Giusi Merli fala de 'A Grande Beleza', que sai agora em DVD no Brasil


Atriz faz a santa do filme de Paolo Sorrentino que virou preferido de nove entre dez críticos

Por Luiz Carlos Merten

Foi um belo encontro em Firenze, Florença. Na casa de Francesca della Monica, que faz a preparação vocal dos atores nas peças de Gabriel Villela. Francesca não só é amiga como também já preparou a voz de Giusi Merli para interpretações no teatro italiano. Giusi quem? Merli. Você pode até achar que não sabe quem é, mas sabe. A santa de A Grande Beleza, o filme de Paolo Sorrentino que virou preferido de nove entre dez críticos – no Brasil, inclusive – e que ganhou o Oscar e o Globo de Ouro, depois de passar meio em branco no Festival de Cannes do ano passado, quando o júri presidido por Steven Spielberg preferiu, irrepreensivelmente, premiar A Vida de Adèle, lançado no Brasil como Azul É A Cor Mais Quente, de Abdellatif Kechiche.

AMOSTRA DOS DADOS:
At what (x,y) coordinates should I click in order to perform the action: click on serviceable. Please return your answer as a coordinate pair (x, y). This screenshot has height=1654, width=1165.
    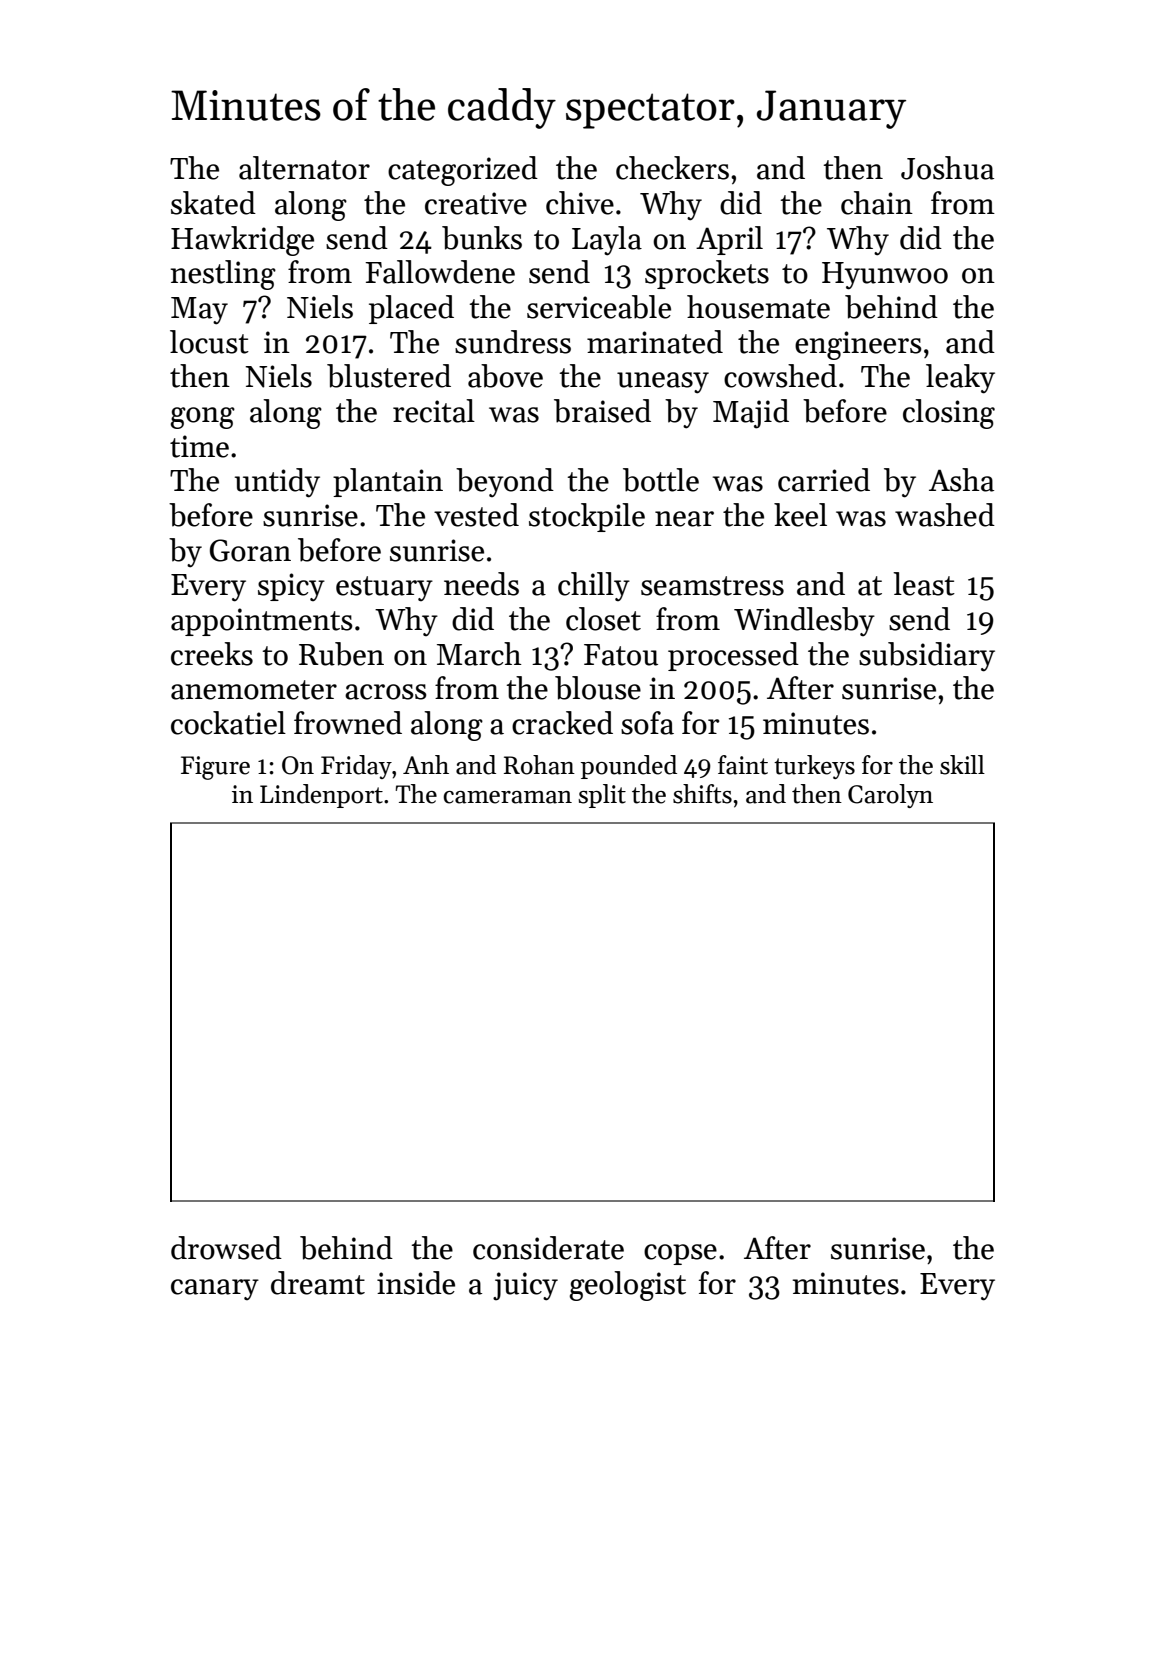
    Looking at the image, I should click on (599, 307).
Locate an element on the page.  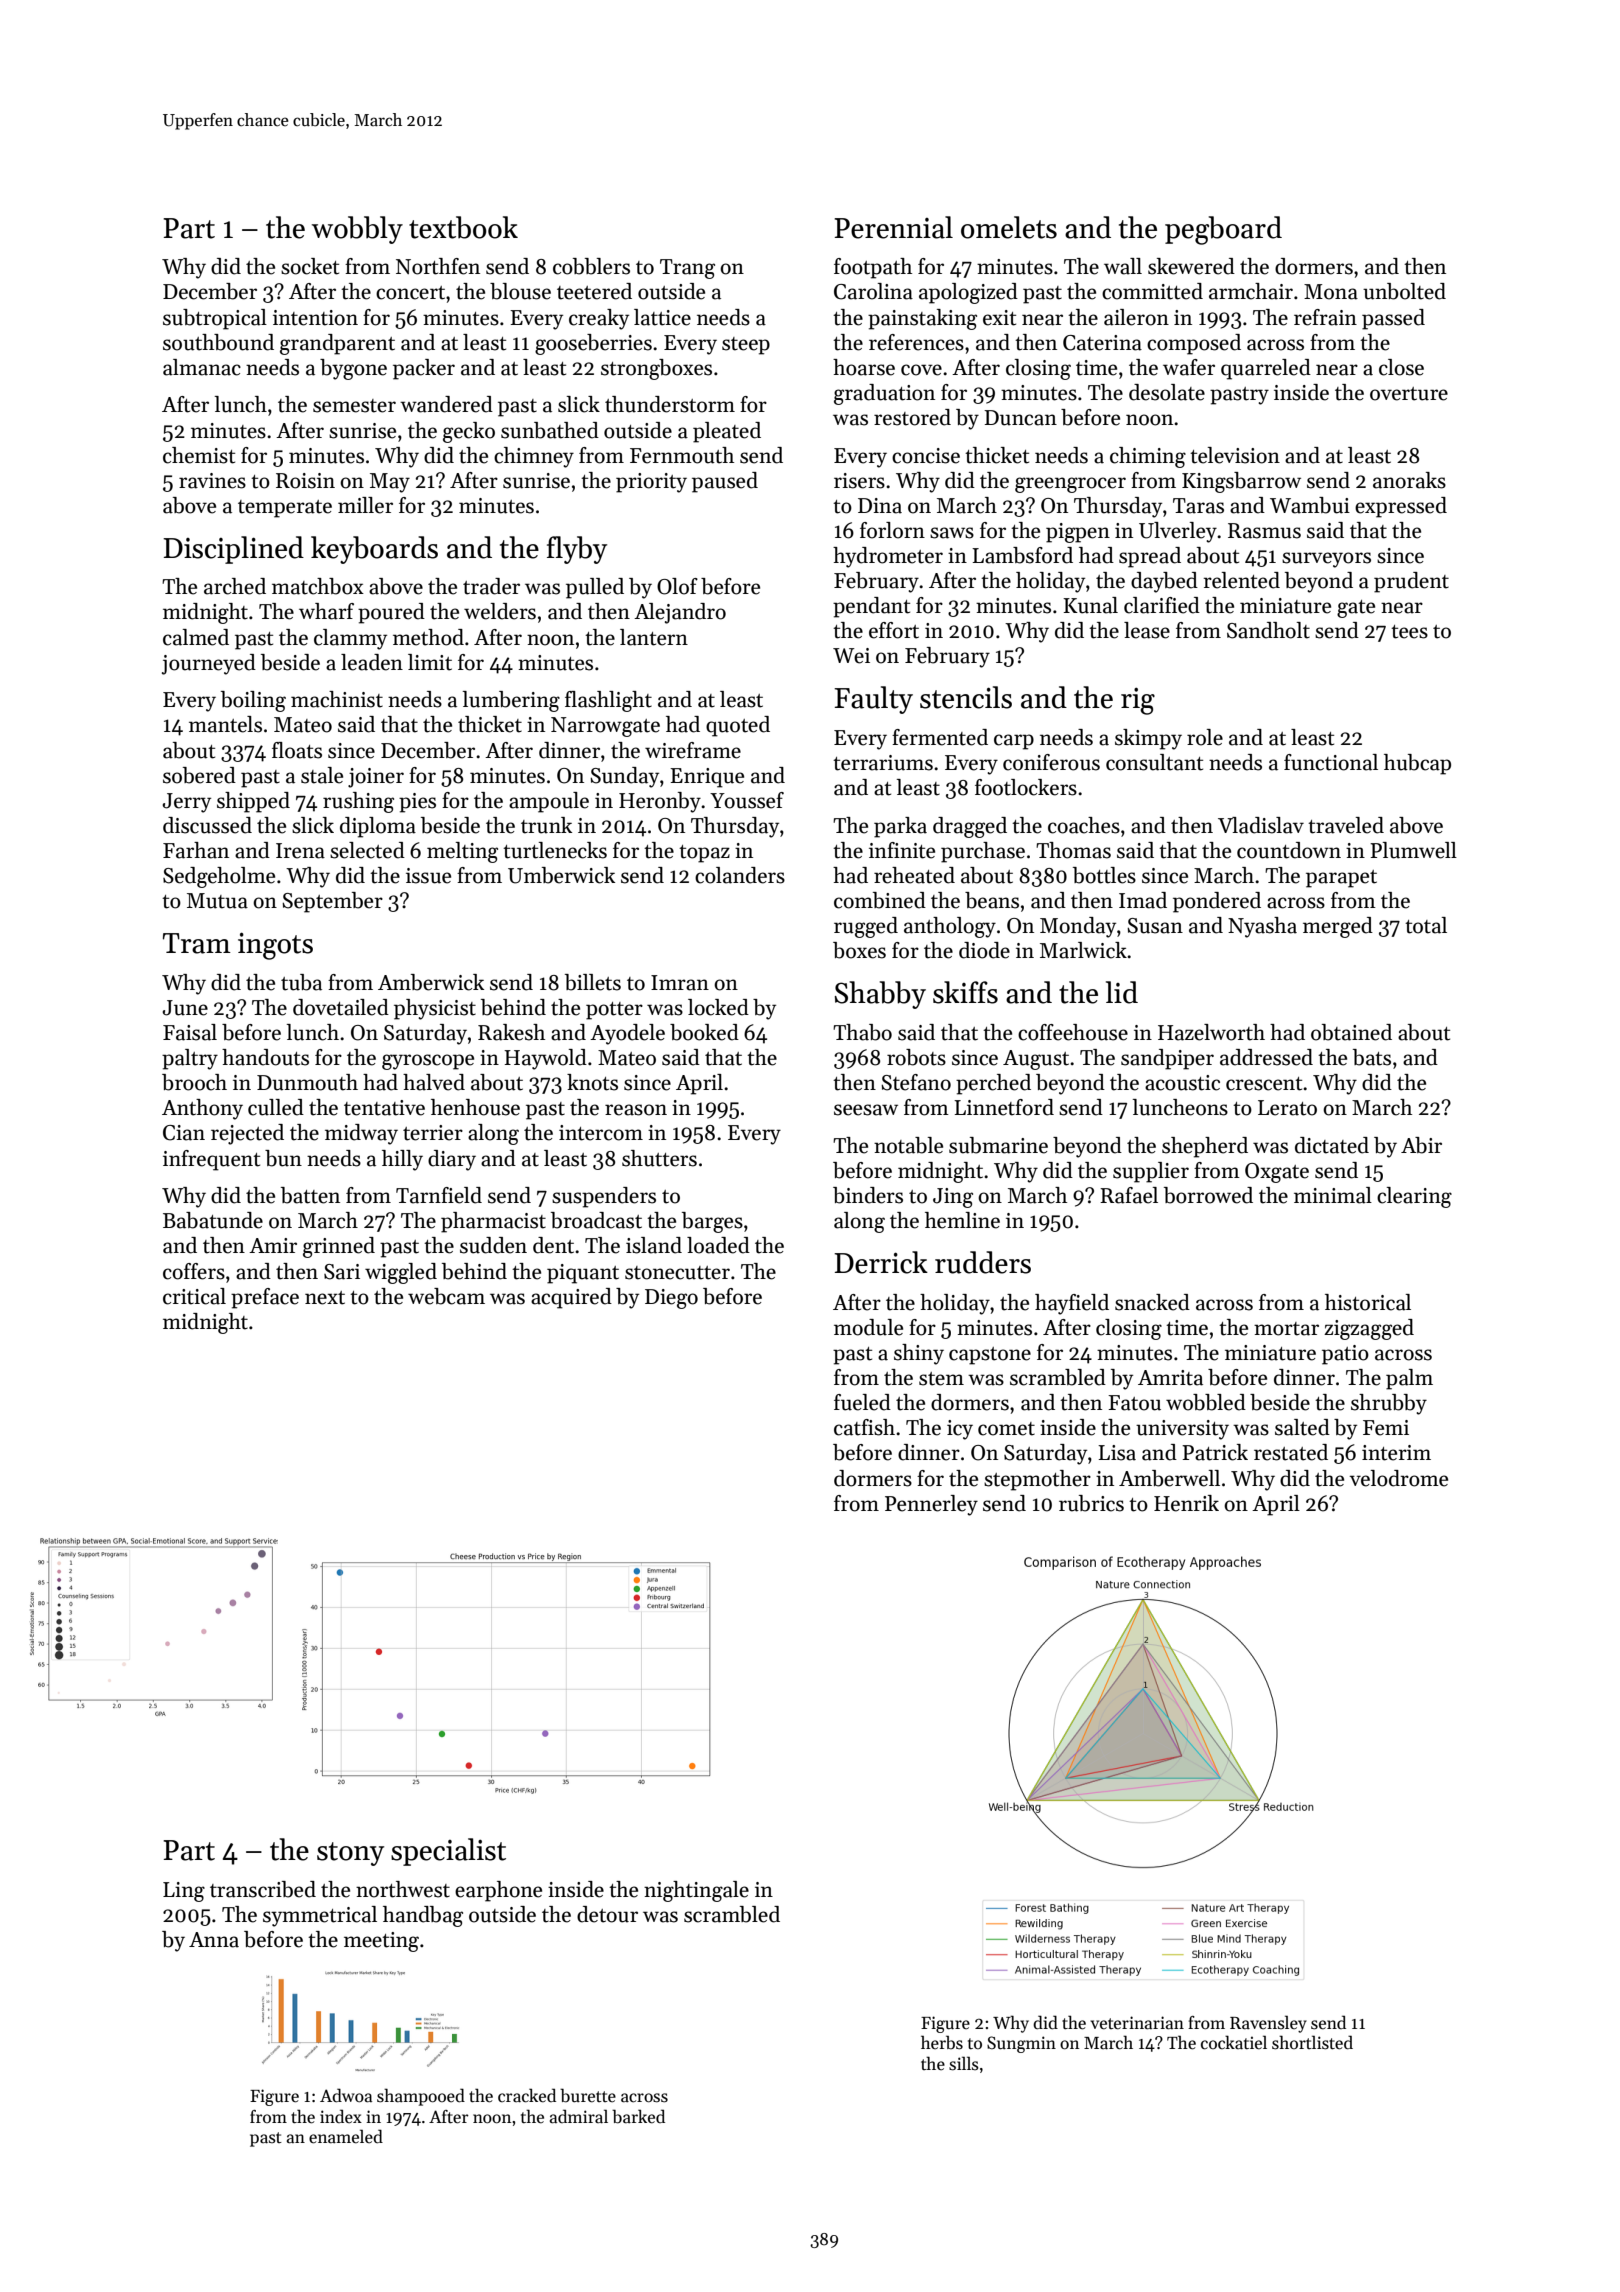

SUAS TAREFAS:
1. Imprima o trecho da matéria sobre Giusi Merli que vai de "Atriz faz a" até "de Abdellatif Kechiche.", inclusive.
2. Você pode reescrever em forma de lista o parágrafo da matéria sobre Giusi Merli que começa com "Foi um belo encontro em Firenze", mantendo os fatos principais?
3. Responda com base na matéria sobre Giusi Merli:
(a) Quem assina a matéria?
(b) Em que formato A Grande Beleza sai agora no Brasil?
(c) Quem presidiu o júri do Festival de Cannes do ano passado?
Os dados formam um material à parte, independente da matéria sobre Giusi Merli.

RESPOSTAS DADAS:
1.
Atriz faz a santa do filme de Paolo Sorrentino que virou preferido de nove entre dez críticos

Por Luiz Carlos Merten

Foi um belo encontro em Firenze, Florença. Na casa de Francesca della Monica, que faz a preparação vocal dos atores nas peças de Gabriel Villela. Francesca não só é amiga como também já preparou a voz de Giusi Merli para interpretações no teatro italiano. Giusi quem? Merli. Você pode até achar que não sabe quem é, mas sabe. A santa de A Grande Beleza, o filme de Paolo Sorrentino que virou preferido de nove entre dez críticos – no Brasil, inclusive – e que ganhou o Oscar e o Globo de Ouro, depois de passar meio em branco no Festival de Cannes do ano passado, quando o júri presidido por Steven Spielberg preferiu, irrepreensivelmente, premiar A Vida de Adèle, lançado no Brasil como Azul É A Cor Mais Quente, de Abdellatif Kechiche.

2.
- O encontro ocorreu em Florença, na casa de Francesca della Monica.
- Francesca faz a preparação vocal dos atores nas peças de Gabriel Villela.
- Ela é amiga de Giusi Merli e já preparou a voz da atriz para interpretações no teatro italiano.
- Giusi Merli faz a santa de A Grande Beleza, filme de Paolo Sorrentino.
- O filme virou preferido de nove entre dez críticos, inclusive no Brasil.
- Ganhou o Oscar e o Globo de Ouro.
- Passou meio em branco no Festival de Cannes do ano passado.
- Em Cannes, o júri presidido por Steven Spielberg premiou A Vida de Adèle, de Abdellatif Kechiche, lançado no Brasil como Azul É A Cor Mais Quente.

3.
(a) Luiz Carlos Merten.
(b) Em DVD.
(c) Steven Spielberg.